Hakkın hatırını her zaman her hal ve şartta yüksek tutma prensibiyle irtibatlı bazı önemli ölçüleri de yine Risale-i Nur’da konuyla ilgili yapılan izahlardan aktaracak olursak:
Takipçisi olduğumuz hizmet metodu itibarıyla “Hakka hizmet için intisap ettiğim meslek haktır ve daha güzeldir” diyebiliriz; ancak “Hak sadece benim mesleğimdir” diyerek tekelci bir tavır içerisinde olamayız.
Keza, bir görüşün hak olduğu noktasında genel ve yaygın bir mutabakata varılmışken, ehak, yani “daha hak ve daha doğru” olduğu gerekçesiyle başka bir fikri gündeme getirerek o uzlaşmayı bozmaya ve ihtilâf çıkarmaya da gerek yok.
Tabiî, genel atmosfer ve eğilim o yeni görüşün de benimsenip kabulüne müsaitse ayrı konu. Aksi halde ısrarcı olup zorlamamak ve gerekiyorsa zamana bırakmak çok daha isabetli olur.

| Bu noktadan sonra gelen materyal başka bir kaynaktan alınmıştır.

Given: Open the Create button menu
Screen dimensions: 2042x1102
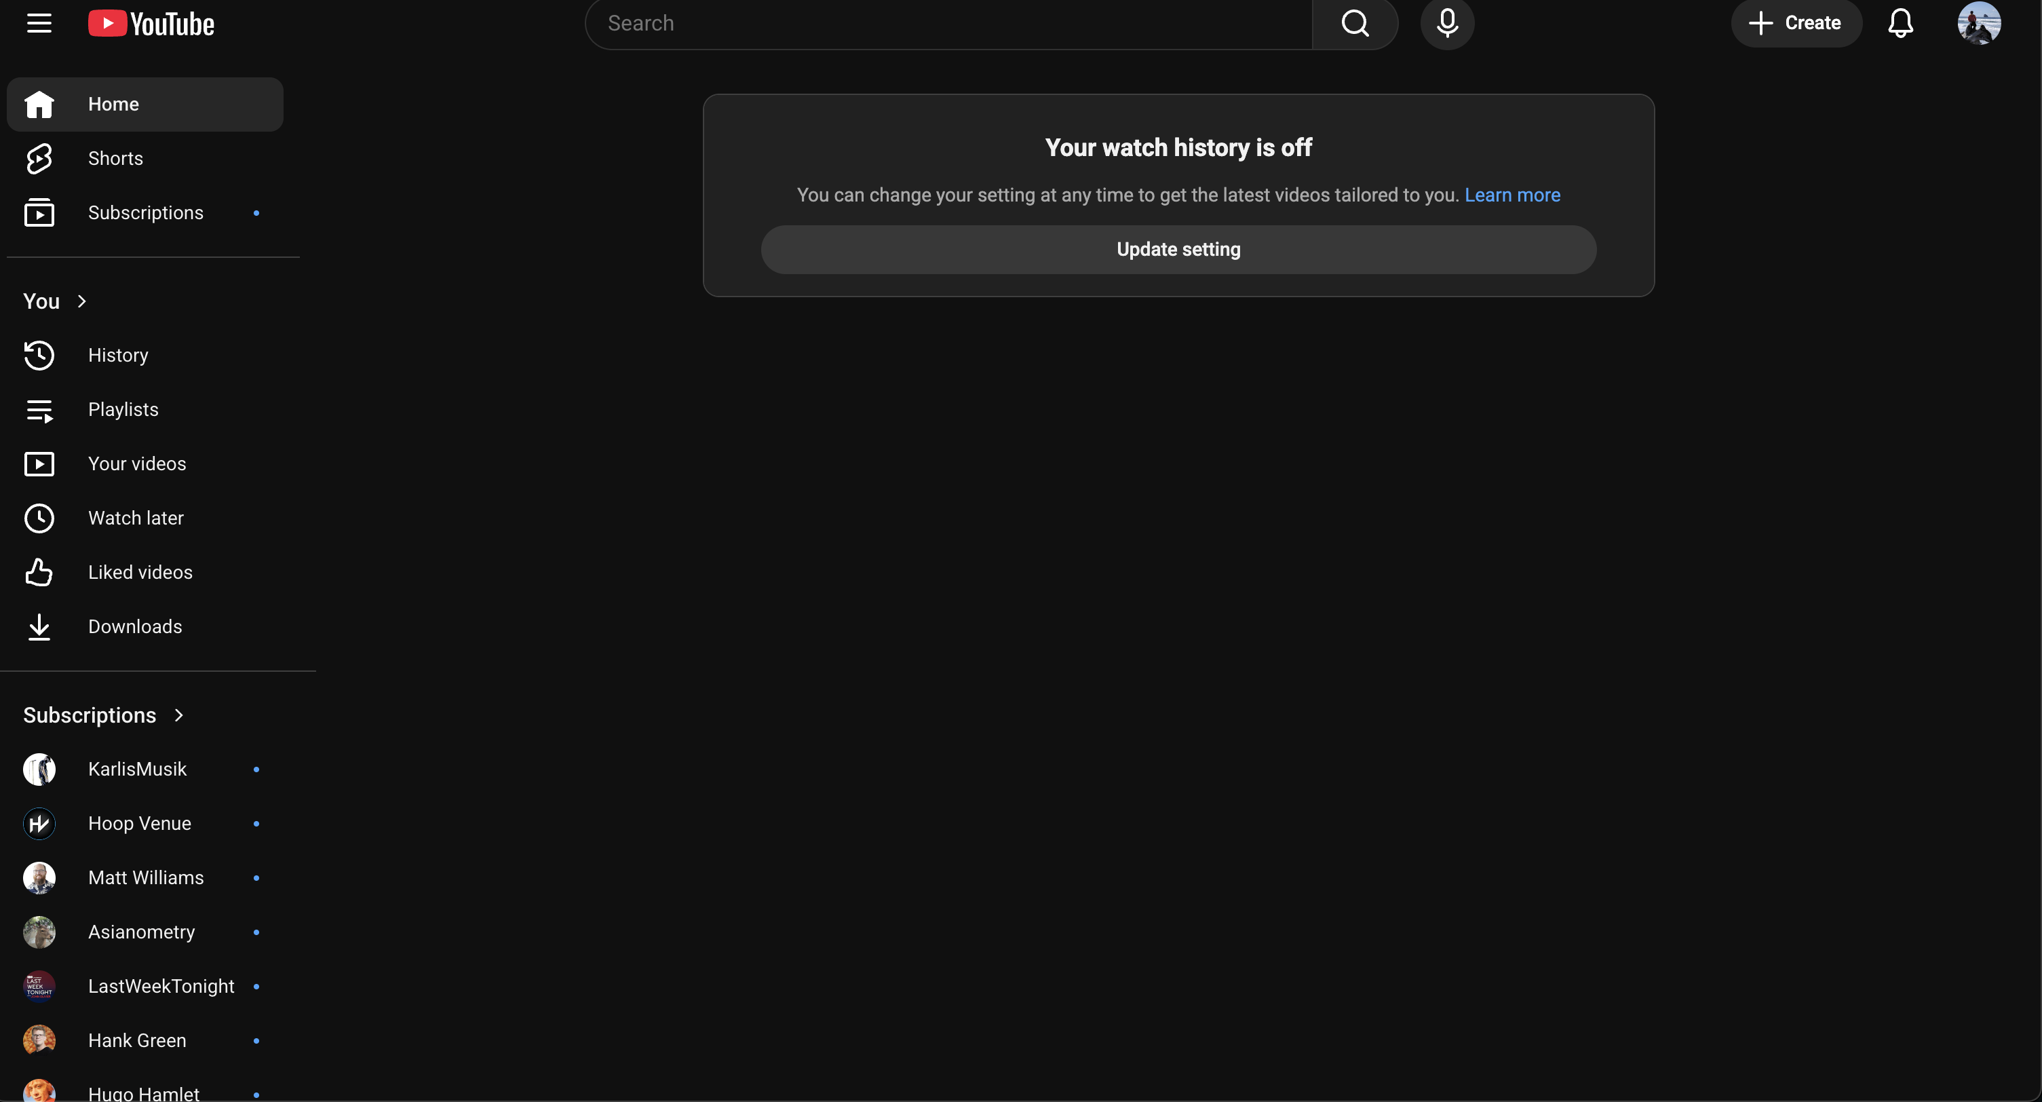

Kendi mesleğimizin üstün meziyetlerini dile getirirken, hedefi yine hakka hizmet olan diğer meslekleri ve mensuplarını eleştirmek, eksik ve kusurlarını aramak; dahası onlarda var olduğunu iddia ettiğimiz eksik ve kusurları öne çıkararak kendi mesleğimizi parlatmaya çalışmak gibi tavır ve yaklaşımlara kesinlikle tevessül etmemeliyiz.

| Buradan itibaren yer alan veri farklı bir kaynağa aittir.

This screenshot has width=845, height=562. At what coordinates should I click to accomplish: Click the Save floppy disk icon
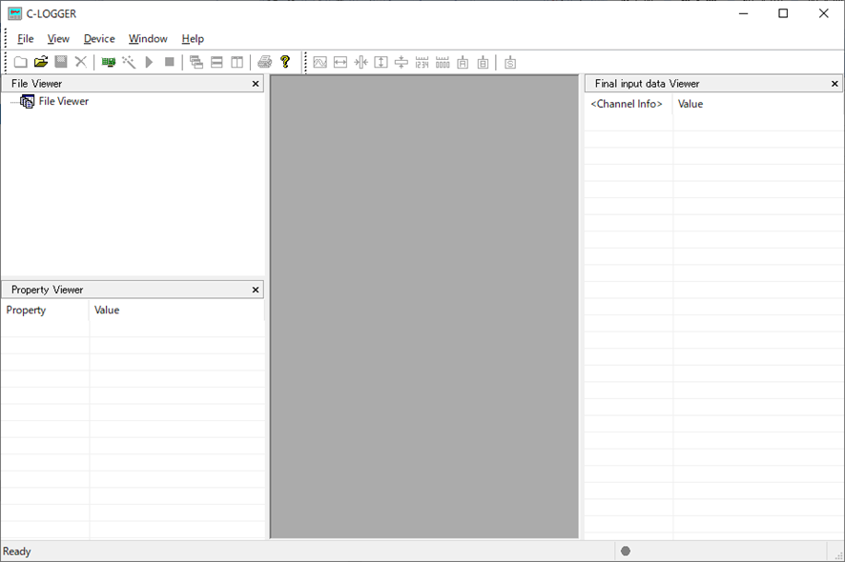pos(61,62)
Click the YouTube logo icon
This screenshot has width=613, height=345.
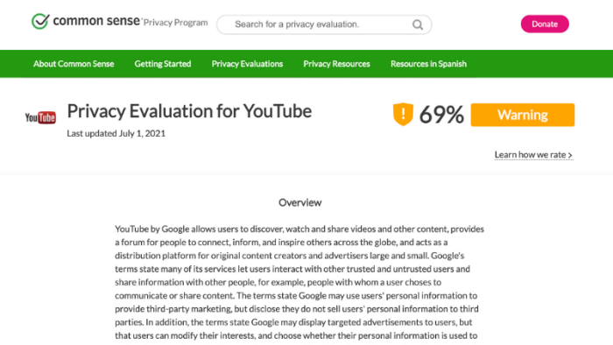click(40, 117)
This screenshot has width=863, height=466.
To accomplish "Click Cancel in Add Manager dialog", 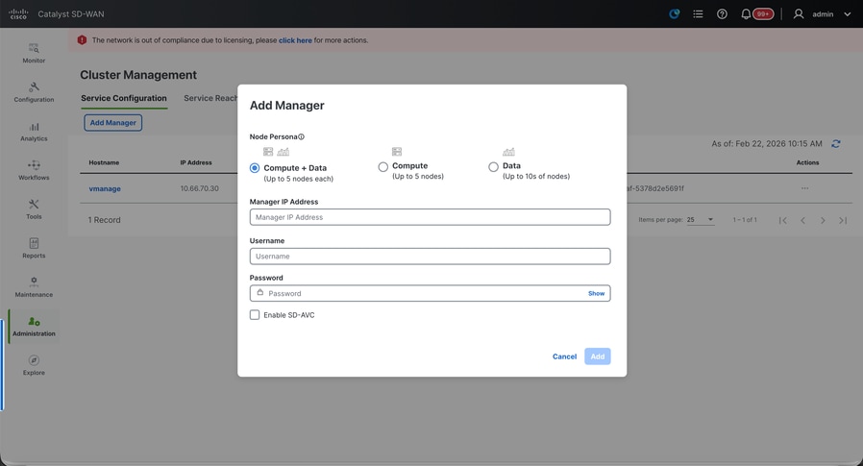I will (x=564, y=356).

Bu çerçevede her söylediğimizin hak olması gerektiği, ama her hakkı söylemeye hakkımızın olmadığı düsturunu ve “Niyeti hâlis olmayan bir adamın nasihati bazen damara dokundurur ve aksülamel yapar” uyarısını da unutmamalıyız.

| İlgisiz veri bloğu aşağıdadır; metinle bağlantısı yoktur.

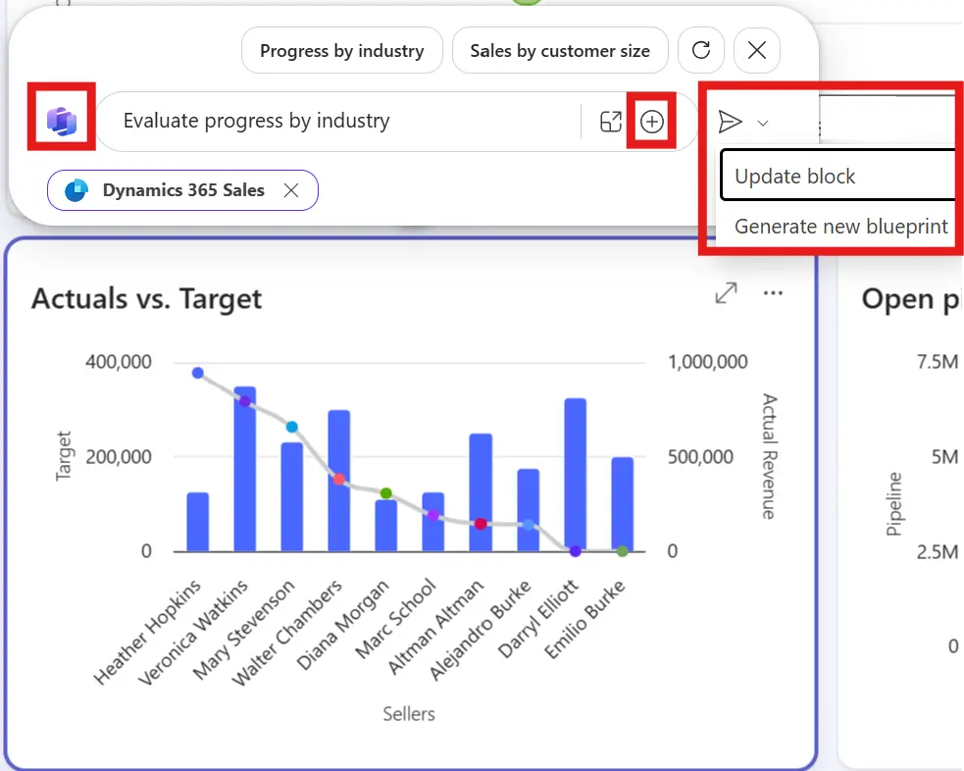Image resolution: width=964 pixels, height=771 pixels.
Task: Open the expand prompt editor icon
Action: tap(611, 122)
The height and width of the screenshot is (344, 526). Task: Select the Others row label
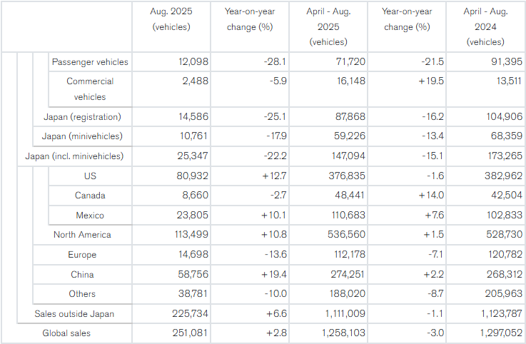[x=82, y=294]
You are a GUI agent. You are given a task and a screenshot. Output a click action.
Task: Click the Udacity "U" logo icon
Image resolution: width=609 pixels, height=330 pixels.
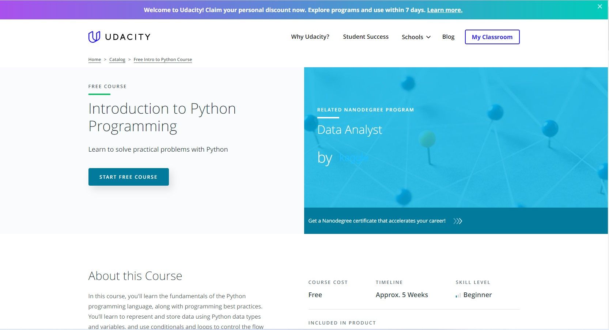point(94,36)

Bununla bağlantılı olarak, imanî meselelerin münakaşa suretiyle bahsinin caiz olmadığına ilişkin hatırlatmanın, diğer konular için de geçerli olduğuna da dikkat etmeliyiz.
Bu itibarla, bilhassa farklı yorumlara açık konuları tezekkür ederken, değişik fikirleri, ilk bakışta bize çok aykırı ve ters görünseler dahi, onlarda da birer dane-i hakikat olabileceği ihtimalini nazara alarak, insafla ve hikmetle değerlendirmeli; İslâm ahlâkına da uymayan kaba, hırçın, öfkeli, mütehevvir, suçlayıcı ve dışlayıcı üslûp ve söylemlere kesinlikle prim ve geçit vermemeliyiz.
Bunlar hem hakka hizmet hedefi çerçevesinde hassasiyetle riayet edilmesi gereken ölçülerden, hem de Peygamberimizin (asm) “Tamamlamak için gönderildim” dediği güzel ahlakın temel prensiplerinden bir kısmı.